2022/10/18 14:19:20 grpc: Conn.resetTransport failed to create client transport: connection error: desc = "transport: dial tcp 127.0.0.1:2379: connect: connection refused"; Reconnecting to "127.0.0.1:2379"
2022/10/18 14:19:21 grpc: Conn.resetTransport failed to create client transport: connection error: desc = "transport: dial tcp 127.0.0.1:2379: connect: connection refused"; Reconnecting to "127.0.0.1:2379"
报错信息表明是连接失败,具体的原因需要进一步定位。
定位过程
查看 etcd 的运行状态
执行 systemctl status etcd 命令查看到 etcd 服务日志信息如下:
● etcd.service - etcd - highly-available key value store
Loaded: loaded (/lib/systemd/system/etcd.service; enabled; vendor preset: enabled)
Active: failed (Result: exit-code) since Tue 2022-10-18 14:19:13 EDT; 7h ago
Docs: https://etcd.io/docs
man:etcd
Process: 612 ExecStart=/usr/bin/etcd $DAEMON_ARGS (code=exited, status=1/FAILURE)
Main PID: 612 (code=exited, status=1/FAILURE)
CPU: 50min 14.795s
Oct 18 14:18:51 debian etcd[612]: segmented wal file /var/lib/etcd/default/member/wal/0000000000000009-00000000000ef088.wal is crea>
Oct 18 14:19:01 debian etcd[612]: purged file /var/lib/etcd/default/member/wal/0000000000000004-000000000006a724.wal successfully
Oct 18 14:19:06 debian etcd[612]: read-only range request "key:\"/dynamic_response/>
Oct 18 14:19:06 debian etcd[612]: WARNING: 2022/10/18 14:19:06 grpc: Server.processUnaryRPC failed to write status: connection erro>
Oct 18 14:19:11 debian etcd[612]: read-only range request "key:\"/register>
Oct 18 14:19:11 debian etcd[612]: WARNING: 2022/10/18 14:19:11 grpc: Server.processUnaryRPC failed to write status: connection erro>
Oct 18 14:19:13 debian etcd[612]: cannot commit tx (write /var/lib/etcd/default/member/snap/db: no space left on device)
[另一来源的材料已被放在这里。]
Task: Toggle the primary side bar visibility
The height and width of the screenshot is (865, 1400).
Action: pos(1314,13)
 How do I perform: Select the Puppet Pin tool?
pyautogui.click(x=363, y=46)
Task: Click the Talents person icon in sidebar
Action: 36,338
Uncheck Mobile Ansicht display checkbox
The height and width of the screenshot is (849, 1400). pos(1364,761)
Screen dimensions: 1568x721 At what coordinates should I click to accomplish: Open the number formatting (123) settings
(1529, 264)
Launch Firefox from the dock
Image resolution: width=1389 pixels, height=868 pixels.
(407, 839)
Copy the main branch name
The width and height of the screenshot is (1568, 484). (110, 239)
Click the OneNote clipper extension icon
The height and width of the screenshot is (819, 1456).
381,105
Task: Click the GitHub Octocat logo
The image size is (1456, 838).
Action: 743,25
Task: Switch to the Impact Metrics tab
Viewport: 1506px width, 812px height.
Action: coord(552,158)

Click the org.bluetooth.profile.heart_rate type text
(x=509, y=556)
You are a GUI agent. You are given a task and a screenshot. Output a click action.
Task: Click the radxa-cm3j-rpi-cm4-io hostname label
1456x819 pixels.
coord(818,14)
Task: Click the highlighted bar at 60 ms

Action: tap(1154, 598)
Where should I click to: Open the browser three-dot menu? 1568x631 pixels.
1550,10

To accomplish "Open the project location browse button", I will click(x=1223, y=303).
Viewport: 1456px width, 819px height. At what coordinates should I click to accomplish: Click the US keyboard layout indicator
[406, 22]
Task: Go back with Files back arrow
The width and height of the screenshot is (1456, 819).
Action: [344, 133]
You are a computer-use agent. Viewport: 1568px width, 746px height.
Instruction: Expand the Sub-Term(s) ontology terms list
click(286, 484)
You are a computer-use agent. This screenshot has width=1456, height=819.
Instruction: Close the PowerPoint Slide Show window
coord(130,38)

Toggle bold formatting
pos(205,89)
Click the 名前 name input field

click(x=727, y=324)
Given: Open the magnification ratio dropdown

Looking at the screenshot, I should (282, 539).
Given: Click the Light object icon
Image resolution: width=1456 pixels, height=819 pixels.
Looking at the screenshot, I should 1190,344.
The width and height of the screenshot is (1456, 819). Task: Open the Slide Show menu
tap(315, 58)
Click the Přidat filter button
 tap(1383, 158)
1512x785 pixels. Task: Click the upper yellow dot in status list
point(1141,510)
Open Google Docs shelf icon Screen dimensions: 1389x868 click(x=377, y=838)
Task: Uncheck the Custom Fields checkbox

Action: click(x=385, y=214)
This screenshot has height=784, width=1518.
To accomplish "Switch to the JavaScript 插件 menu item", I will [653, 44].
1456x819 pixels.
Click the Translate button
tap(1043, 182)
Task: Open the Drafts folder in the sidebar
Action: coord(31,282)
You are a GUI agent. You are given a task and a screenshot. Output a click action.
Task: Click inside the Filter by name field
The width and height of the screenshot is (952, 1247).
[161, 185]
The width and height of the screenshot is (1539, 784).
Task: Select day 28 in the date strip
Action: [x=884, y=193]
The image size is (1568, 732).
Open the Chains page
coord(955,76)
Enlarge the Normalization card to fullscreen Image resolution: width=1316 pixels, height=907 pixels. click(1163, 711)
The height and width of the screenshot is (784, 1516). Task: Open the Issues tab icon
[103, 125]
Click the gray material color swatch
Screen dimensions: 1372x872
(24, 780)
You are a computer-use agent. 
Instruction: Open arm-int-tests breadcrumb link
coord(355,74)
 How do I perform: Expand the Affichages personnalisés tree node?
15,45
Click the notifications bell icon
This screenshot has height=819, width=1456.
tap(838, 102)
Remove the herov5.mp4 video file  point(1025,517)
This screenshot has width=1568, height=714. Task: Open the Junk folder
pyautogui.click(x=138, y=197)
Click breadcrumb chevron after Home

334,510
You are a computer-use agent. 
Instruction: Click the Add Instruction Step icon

Oct 18 14:19:13 debian systemd[1]: etcd.service: Main process exited, code=exited, status=1/FAILURE
Oct 18 14:19:13 debian systemd[1]: etcd.service: Failed with result 'exit-code'.
Oct 18 14:19:13 debian systemd[1]: etcd.service: Consumed 50min 14.795s CPU time.
Oct 18 14:19:13 debian etcd[612]: cannot commit tx (write /var/lib/etcd/default/member/snap/db: no space left on device) 这句 log 信息表明磁盘空间不足,etcd 数据库无法写入数据库。查看磁盘占用情况,发现 /var/ 所在的分区已经占满。
增加可用磁盘空间的解决方案
- 扩展磁盘空间,重启 etcd 服务
- 删除本地 etcd 数据库,重启 etcd 服务
扩展磁盘的过程有些复杂,我选择删除本地 etcd 数据库来恢复业务,示例命令如下:
root@debian:/lib/systemd# rm -rf /var/lib/etcd/default/member/
root@debian:/lib/systemd# systemctl start etcd
为什么会出现这种问题?
表面原因是本地磁盘空间较小,etcd 数据库持续扩展在一定时间后将本地磁盘空间占满,无法存储数据后异常退出,故而不能再提供服务,连接 etcd 数据库报超时。
根本原因是用于消息通信的 key 没有删除,在持续更新,etcd 记录了所有版本变化到数据库,持续频繁通信导致 etcd 数据库大小不断增大,最终导致磁盘空间被占满,etcd 异常退出。
根本解决方案
用于通信的 etcd key 在通信完成后即从 etcd 数据库中删除,避免 etcd 数据库大小持续扩展。